The RegionServer Crashed abruptly.

Logs just before the crash:
{code:java}
2024-08-27 05:17:27,551 ERROR org.apache.hadoop.hbase.regionserver.wal.FSHLog: 
Error syncing, request close of WAL
java.io.InterruptedIOException
        at 
org.apache.hadoop.ozone.client.io.KeyOutputStream.handleFlushOrClose(KeyOutputStream.java:602)
        at 
org.apache.hadoop.ozone.client.io.KeyOutputStream.hsync(KeyOutputStream.java:550)
        at 
org.apache.hadoop.ozone.client.io.OzoneOutputStream.hsync(OzoneOutputStream.java:118)
        at 
org.apache.hadoop.hdds.tracing.TracingUtil.executeInSpan(TracingUtil.java:184)
        at 
org.apache.hadoop.hdds.tracing.TracingUtil.executeInNewSpan(TracingUtil.java:149)
        at 
org.apache.hadoop.fs.ozone.OzoneFSOutputStream.hsync(OzoneFSOutputStream.java:80)
        at 
org.apache.hadoop.fs.ozone.OzoneFSOutputStream.hflush(OzoneFSOutputStream.java:75)
        at 
org.apache.hadoop.fs.FSDataOutputStream.hflush(FSDataOutputStream.java:136)
        at 
org.apache.hadoop.hbase.regionserver.wal.ProtobufLogWriter.sync(ProtobufLogWriter.java:84)
        at 
org.apache.hadoop.hbase.regionserver.wal.FSHLog$SyncRunner.run(FSHLog.java:669)

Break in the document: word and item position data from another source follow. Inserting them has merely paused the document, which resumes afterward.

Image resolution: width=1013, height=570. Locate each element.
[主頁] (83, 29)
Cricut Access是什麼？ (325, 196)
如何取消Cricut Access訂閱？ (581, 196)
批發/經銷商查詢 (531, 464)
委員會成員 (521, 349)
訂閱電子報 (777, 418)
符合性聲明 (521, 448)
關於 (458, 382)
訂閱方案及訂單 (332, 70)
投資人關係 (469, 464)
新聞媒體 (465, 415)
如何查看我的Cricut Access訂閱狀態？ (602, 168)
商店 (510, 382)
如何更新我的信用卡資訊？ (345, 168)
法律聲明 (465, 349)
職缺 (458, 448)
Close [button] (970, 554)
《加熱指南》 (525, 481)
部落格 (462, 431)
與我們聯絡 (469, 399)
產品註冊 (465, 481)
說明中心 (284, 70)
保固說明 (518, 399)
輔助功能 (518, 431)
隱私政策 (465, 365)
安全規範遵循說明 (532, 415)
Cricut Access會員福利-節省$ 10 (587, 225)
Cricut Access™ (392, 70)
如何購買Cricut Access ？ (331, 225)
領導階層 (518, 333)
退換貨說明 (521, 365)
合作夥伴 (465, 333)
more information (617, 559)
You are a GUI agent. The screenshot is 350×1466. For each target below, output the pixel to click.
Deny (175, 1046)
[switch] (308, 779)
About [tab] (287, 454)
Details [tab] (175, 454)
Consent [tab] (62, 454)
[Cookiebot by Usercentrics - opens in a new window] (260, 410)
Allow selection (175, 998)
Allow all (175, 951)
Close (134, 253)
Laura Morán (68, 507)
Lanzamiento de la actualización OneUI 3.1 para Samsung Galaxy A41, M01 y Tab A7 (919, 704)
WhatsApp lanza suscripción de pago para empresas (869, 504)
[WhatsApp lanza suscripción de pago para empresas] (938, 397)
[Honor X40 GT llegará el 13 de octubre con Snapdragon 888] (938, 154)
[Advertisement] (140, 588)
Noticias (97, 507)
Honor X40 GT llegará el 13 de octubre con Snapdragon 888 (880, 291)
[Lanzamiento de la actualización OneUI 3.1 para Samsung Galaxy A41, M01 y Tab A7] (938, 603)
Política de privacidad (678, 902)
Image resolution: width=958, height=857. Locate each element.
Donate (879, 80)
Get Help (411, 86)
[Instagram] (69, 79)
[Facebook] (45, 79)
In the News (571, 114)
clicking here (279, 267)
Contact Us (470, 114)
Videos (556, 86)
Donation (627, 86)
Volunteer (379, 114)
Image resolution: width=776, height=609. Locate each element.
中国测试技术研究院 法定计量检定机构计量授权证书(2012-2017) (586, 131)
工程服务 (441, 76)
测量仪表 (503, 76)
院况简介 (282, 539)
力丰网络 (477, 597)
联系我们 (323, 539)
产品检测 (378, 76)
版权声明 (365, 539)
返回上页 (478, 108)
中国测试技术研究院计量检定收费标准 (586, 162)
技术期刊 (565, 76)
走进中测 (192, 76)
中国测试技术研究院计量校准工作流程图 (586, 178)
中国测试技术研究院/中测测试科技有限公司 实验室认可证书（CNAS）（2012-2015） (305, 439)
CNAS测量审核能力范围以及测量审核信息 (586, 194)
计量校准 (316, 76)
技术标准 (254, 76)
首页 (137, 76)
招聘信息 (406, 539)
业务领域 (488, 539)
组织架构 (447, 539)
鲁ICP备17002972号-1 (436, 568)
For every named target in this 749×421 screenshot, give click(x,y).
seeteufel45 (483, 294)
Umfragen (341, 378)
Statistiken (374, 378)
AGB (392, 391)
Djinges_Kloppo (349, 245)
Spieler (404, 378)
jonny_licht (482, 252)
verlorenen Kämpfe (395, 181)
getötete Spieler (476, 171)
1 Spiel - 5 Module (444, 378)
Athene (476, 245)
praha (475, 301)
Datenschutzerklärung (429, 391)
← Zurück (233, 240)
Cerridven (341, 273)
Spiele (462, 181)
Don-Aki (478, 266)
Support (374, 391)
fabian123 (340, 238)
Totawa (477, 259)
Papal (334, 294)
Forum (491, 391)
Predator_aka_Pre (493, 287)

2024-08-27 05:17:27,552 WARN org.apache.hadoop.ozone.client.io.KeyOutputStream: 
Encountered exception java.io.IOException: Unexpected Storage Container 
Exception: java.lang.InterruptedException on the pipeline Pipeline[ Id: 
bdab774b-98bf-4f51-8986-ad27889b186a, Nodes: 
c02f4835-7103-4c1c-94b7-65f7d0ce02bd(vc0133.xyz/10.17.207.43) ReplicaIndex: 
0319a1376-3f35-44a4-85e7-c364b9cb03f9(vc0132.xyz/10.17.207.42) ReplicaIndex: 
080eebcdd-5257-4a30-98ce-c53943ba1016(vc0136.xyz/10.17.207.46) ReplicaIndex: 0, 
ReplicationConfig: RATIS/THREE, State:OPEN, 
leaderId:319a1376-3f35-44a4-85e7-c364b9cb03f9, 
CreationTimestamp2024-08-27T03:26:53.789-07:00[America/Los_Angeles]]. The last 
committed block length is 2362474, uncommitted data length is 0 retry count 0 
{code}

Logs during the crash:
{code:java}
2024-08-27 05:17:27,554 ERROR org.apache.hadoop.hbase.regionserver.wal.FSHLog: 
Error syncing, request close of WAL
java.io.InterruptedIOException: Interrupted waiting to send RPC request to 
server
        at org.apache.hadoop.ipc.Client.call(Client.java:1517)
        at org.apache.hadoop.ipc.Client.call(Client.java:1459)
        at 
org.apache.hadoop.ipc.ProtobufRpcEngine$Invoker.invoke(ProtobufRpcEngine.java:233)
        at 
org.apache.hadoop.ipc.ProtobufRpcEngine$Invoker.invoke(ProtobufRpcEngine.java:118)
        at com.sun.proxy.$Proxy25.submitRequest(Unknown Source)
        at sun.reflect.GeneratedMethodAccessor13.invoke(Unknown Source)
        at 
sun.reflect.DelegatingMethodAccessorImpl.invoke(DelegatingMethodAccessorImpl.java:43)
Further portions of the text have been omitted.